» Requirement
Your answer should be only the lines below from the one with "ru (327, 8)" to the one with "عمر البشير (105, 2070)", repeated exactly, ends included.

Stored items:
————————

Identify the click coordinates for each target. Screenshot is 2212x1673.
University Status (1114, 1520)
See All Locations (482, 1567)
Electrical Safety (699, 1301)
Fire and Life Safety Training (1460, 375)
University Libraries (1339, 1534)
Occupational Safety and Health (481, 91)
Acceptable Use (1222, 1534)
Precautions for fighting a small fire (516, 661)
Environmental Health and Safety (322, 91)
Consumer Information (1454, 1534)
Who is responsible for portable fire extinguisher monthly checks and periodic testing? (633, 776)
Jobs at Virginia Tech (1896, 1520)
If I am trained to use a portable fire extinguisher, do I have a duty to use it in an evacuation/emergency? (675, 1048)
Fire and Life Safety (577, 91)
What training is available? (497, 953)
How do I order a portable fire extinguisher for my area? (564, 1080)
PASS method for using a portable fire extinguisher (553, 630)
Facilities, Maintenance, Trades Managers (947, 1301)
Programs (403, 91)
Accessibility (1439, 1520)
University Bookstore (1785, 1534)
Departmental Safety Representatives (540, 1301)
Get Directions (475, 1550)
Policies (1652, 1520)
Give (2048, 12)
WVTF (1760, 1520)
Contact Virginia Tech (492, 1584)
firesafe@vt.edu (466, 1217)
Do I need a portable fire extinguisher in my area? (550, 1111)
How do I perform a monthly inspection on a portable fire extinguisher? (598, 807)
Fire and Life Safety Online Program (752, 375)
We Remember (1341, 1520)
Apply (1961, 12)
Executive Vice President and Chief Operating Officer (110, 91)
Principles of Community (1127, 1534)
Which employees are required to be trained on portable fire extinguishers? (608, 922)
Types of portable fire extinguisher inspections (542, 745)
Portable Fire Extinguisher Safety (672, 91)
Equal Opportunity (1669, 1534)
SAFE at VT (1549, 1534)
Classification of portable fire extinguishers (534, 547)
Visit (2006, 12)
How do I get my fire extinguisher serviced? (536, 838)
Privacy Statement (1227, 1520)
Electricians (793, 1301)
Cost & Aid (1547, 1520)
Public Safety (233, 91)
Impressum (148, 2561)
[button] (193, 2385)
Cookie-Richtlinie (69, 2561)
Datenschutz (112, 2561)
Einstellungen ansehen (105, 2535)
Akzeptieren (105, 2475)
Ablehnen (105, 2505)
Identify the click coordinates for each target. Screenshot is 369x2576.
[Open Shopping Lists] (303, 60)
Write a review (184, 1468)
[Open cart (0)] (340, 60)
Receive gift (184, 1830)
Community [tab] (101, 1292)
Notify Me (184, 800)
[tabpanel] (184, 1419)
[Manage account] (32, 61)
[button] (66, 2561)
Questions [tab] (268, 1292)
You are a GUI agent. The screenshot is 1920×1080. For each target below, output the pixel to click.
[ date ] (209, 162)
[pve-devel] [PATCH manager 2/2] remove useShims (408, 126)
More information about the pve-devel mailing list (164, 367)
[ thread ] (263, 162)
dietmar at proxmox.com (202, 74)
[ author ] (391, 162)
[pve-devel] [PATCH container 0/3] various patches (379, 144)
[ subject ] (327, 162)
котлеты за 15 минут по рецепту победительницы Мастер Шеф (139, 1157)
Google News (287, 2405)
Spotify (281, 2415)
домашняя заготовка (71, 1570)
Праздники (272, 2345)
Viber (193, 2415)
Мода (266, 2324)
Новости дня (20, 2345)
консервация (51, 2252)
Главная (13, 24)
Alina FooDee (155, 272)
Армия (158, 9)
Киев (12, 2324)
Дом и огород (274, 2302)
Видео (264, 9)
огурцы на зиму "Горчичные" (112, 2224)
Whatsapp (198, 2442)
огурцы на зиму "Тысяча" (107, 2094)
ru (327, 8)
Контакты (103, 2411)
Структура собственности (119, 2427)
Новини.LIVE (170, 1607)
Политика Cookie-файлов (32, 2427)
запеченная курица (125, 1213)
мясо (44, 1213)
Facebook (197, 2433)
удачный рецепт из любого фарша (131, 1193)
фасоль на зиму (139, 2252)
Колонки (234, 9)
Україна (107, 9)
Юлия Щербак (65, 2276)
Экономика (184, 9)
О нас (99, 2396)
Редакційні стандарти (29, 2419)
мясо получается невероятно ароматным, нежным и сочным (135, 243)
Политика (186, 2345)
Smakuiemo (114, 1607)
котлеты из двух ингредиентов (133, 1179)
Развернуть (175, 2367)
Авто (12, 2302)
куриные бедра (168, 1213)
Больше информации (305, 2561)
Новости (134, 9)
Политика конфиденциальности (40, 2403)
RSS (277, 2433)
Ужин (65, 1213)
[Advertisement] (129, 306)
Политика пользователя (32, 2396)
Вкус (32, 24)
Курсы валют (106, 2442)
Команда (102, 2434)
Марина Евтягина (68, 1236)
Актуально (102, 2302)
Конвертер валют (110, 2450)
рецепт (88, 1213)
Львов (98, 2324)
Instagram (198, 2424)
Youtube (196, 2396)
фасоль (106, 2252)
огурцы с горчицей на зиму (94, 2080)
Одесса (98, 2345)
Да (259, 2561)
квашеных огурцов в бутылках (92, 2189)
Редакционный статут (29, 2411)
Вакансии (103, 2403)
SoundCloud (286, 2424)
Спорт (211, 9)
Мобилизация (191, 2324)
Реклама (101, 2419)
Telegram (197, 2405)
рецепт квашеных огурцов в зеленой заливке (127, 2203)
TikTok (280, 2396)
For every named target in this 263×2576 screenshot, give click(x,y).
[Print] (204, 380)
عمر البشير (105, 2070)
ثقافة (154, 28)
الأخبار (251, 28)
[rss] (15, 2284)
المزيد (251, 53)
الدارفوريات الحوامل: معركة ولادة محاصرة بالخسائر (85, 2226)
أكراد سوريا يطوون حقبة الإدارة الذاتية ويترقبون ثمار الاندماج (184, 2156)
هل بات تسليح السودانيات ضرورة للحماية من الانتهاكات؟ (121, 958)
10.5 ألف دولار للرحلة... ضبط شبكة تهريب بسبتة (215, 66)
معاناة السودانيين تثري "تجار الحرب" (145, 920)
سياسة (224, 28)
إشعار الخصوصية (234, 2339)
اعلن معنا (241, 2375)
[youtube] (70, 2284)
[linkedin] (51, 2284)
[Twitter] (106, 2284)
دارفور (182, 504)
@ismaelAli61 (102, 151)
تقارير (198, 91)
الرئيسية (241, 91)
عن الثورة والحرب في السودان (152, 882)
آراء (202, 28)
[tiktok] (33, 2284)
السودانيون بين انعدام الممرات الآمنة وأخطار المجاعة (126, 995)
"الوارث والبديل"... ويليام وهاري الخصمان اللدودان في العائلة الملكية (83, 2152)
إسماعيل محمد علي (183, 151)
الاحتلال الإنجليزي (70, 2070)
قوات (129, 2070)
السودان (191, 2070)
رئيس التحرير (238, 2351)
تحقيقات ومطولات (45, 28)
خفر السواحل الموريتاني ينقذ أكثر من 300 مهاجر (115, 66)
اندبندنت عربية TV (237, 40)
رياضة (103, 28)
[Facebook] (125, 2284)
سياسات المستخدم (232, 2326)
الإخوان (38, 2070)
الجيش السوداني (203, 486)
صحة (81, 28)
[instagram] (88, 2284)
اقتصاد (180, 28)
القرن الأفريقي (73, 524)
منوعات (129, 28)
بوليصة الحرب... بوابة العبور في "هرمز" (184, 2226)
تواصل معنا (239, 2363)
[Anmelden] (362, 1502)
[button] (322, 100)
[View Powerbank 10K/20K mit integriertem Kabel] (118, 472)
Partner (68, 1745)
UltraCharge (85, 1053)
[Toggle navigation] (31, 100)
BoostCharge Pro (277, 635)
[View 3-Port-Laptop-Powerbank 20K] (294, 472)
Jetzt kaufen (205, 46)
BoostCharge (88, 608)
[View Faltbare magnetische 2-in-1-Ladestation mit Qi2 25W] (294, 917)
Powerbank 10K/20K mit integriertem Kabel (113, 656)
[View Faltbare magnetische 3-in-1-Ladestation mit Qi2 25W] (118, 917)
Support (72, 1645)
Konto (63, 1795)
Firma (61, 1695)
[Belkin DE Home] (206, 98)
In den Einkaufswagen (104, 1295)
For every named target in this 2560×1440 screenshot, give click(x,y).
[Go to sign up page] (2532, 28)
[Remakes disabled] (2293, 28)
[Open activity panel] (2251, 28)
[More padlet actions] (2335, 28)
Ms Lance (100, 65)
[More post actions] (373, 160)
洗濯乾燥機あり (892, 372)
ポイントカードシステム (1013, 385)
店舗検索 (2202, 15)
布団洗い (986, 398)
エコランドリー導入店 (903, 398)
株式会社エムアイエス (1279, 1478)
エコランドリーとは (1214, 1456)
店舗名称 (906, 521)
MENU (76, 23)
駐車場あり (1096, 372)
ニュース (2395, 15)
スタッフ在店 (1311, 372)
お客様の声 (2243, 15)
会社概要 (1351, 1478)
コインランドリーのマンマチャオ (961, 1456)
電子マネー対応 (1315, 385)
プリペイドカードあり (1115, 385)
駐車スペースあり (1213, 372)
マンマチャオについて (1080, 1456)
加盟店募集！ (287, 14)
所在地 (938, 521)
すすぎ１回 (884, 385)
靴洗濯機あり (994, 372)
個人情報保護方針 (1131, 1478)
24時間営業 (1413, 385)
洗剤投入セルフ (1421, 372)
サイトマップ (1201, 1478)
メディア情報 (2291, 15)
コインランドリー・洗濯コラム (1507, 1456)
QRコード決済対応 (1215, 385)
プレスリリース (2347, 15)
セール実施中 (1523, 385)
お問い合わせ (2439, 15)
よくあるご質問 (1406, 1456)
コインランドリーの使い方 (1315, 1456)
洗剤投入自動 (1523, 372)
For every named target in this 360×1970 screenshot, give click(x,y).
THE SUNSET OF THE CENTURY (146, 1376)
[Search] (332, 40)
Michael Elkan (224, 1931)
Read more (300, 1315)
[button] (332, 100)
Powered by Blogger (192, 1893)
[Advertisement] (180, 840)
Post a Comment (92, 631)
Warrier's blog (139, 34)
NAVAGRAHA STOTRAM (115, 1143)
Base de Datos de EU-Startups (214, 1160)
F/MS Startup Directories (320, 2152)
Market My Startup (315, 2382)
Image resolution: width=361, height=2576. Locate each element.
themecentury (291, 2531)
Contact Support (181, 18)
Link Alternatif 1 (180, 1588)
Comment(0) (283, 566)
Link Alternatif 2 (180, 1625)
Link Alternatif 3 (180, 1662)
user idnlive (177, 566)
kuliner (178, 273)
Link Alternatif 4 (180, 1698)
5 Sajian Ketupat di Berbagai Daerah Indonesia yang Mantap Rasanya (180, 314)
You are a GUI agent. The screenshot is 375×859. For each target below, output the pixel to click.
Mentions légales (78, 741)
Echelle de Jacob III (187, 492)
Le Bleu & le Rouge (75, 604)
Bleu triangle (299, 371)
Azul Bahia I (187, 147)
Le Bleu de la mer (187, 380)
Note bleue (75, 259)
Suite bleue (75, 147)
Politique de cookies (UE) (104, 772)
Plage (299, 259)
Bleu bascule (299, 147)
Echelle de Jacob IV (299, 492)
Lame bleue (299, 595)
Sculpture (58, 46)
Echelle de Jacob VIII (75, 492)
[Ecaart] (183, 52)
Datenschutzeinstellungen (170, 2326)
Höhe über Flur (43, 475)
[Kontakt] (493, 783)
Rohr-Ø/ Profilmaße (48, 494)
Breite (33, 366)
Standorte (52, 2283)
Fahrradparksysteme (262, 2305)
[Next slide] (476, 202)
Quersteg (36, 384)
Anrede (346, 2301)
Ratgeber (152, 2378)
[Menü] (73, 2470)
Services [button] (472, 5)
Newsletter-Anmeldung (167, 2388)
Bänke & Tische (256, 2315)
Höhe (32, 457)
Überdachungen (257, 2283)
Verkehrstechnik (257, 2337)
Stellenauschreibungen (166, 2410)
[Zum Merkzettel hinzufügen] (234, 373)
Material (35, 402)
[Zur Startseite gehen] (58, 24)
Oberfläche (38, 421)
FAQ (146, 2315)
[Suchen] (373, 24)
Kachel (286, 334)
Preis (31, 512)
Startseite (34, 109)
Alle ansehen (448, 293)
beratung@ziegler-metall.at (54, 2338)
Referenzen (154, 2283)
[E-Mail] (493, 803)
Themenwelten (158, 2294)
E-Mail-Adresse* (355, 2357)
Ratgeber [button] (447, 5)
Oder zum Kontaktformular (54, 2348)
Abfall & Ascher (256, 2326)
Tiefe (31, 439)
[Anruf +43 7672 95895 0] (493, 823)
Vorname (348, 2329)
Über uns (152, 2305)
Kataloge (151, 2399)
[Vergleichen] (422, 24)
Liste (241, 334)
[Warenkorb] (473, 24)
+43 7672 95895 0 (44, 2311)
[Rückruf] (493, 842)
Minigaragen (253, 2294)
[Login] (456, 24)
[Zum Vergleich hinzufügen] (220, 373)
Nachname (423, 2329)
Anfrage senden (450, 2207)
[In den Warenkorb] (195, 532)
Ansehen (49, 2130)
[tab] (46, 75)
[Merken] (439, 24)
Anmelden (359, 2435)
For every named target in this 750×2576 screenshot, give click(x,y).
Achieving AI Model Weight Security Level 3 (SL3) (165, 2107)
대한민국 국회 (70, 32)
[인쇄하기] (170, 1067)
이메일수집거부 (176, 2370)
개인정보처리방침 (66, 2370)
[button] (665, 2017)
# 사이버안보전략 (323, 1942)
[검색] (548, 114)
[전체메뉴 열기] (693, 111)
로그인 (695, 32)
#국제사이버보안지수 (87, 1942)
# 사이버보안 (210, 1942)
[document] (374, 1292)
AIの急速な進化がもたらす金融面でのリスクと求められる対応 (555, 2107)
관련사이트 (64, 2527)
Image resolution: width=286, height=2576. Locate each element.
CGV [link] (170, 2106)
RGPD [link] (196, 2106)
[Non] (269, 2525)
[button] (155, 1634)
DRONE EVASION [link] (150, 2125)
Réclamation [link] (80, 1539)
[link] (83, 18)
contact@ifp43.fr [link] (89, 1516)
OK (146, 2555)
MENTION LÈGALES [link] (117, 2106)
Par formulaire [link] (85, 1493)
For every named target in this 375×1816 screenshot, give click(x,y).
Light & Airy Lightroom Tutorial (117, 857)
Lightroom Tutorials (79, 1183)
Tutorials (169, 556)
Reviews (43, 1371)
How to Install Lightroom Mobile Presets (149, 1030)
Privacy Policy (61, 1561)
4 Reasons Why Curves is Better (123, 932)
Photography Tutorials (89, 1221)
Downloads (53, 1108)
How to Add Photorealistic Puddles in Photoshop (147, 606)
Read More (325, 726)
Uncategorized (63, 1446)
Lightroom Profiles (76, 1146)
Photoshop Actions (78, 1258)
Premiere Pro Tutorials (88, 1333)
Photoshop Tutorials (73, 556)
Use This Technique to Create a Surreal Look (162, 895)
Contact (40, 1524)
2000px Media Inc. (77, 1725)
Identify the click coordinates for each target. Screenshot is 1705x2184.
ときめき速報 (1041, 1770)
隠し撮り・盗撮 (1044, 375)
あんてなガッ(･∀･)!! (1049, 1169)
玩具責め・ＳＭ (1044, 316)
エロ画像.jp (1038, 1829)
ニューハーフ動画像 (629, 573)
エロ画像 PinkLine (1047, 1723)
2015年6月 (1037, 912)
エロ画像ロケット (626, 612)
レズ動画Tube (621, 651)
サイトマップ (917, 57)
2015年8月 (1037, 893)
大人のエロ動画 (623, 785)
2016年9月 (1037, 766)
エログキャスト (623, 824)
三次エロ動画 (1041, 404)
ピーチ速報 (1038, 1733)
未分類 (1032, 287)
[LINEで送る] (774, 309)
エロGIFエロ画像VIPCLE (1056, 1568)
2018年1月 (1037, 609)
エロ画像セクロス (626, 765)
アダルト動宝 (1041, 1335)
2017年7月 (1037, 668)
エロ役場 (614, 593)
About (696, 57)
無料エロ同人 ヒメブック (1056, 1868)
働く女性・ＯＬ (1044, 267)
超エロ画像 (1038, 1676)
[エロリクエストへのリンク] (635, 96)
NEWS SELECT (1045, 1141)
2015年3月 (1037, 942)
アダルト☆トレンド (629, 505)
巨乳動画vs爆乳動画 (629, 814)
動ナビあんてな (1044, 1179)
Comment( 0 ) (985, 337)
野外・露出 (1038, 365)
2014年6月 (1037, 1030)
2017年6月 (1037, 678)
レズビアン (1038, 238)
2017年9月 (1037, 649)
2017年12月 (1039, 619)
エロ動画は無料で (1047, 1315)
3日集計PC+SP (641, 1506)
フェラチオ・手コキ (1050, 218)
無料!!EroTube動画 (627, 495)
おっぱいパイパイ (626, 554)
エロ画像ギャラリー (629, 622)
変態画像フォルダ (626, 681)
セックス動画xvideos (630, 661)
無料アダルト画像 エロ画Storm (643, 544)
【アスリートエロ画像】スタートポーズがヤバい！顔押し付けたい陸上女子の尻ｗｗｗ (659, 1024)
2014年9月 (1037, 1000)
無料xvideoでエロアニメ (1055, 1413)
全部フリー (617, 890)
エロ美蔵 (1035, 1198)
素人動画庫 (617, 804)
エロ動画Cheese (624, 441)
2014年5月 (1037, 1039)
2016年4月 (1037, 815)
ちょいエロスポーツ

————————

» Response
ru (327, 8)
Контакты (103, 2411)
Структура собственности (119, 2427)
Новини.LIVE (170, 1607)
Политика Cookie-файлов (32, 2427)
запеченная курица (125, 1213)
мясо (44, 1213)
Facebook (197, 2433)
удачный рецепт из любого фарша (131, 1193)
фасоль на зиму (139, 2252)
Колонки (234, 9)
Україна (107, 9)
Юлия Щербак (65, 2276)
Экономика (184, 9)
О нас (99, 2396)
Редакційні стандарти (29, 2419)
мясо получается невероятно ароматным, нежным и сочным (135, 243)
Политика (186, 2345)
Smakuiemo (114, 1607)
котлеты из двух ингредиентов (133, 1179)
Развернуть (175, 2367)
Авто (12, 2302)
куриные бедра (168, 1213)
Больше информации (305, 2561)
Новости (134, 9)
Политика конфиденциальности (40, 2403)
RSS (277, 2433)
Ужин (65, 1213)
[Advertisement] (129, 306)
Политика пользователя (32, 2396)
Вкус (32, 24)
Курсы валют (106, 2442)
Команда (102, 2434)
Марина Евтягина (68, 1236)
Актуально (102, 2302)
Конвертер валют (110, 2450)
рецепт (88, 1213)
Львов (98, 2324)
Instagram (198, 2424)
Youtube (196, 2396)
фасоль (106, 2252)
огурцы с горчицей на зиму (94, 2080)
Одесса (98, 2345)
Да (259, 2561)
квашеных огурцов в бутылках (92, 2189)
Редакционный статут (29, 2411)
Вакансии (103, 2403)
SoundCloud (286, 2424)
Спорт (211, 9)
Мобилизация (191, 2324)
Реклама (101, 2419)
Telegram (197, 2405)
рецепт квашеных огурцов в зеленой заливке (127, 2203)
TikTok (280, 2396)
For every named target in this 263×2576 screenshot, give click(x,y).
[Print] (204, 380)
عمر البشير (105, 2070)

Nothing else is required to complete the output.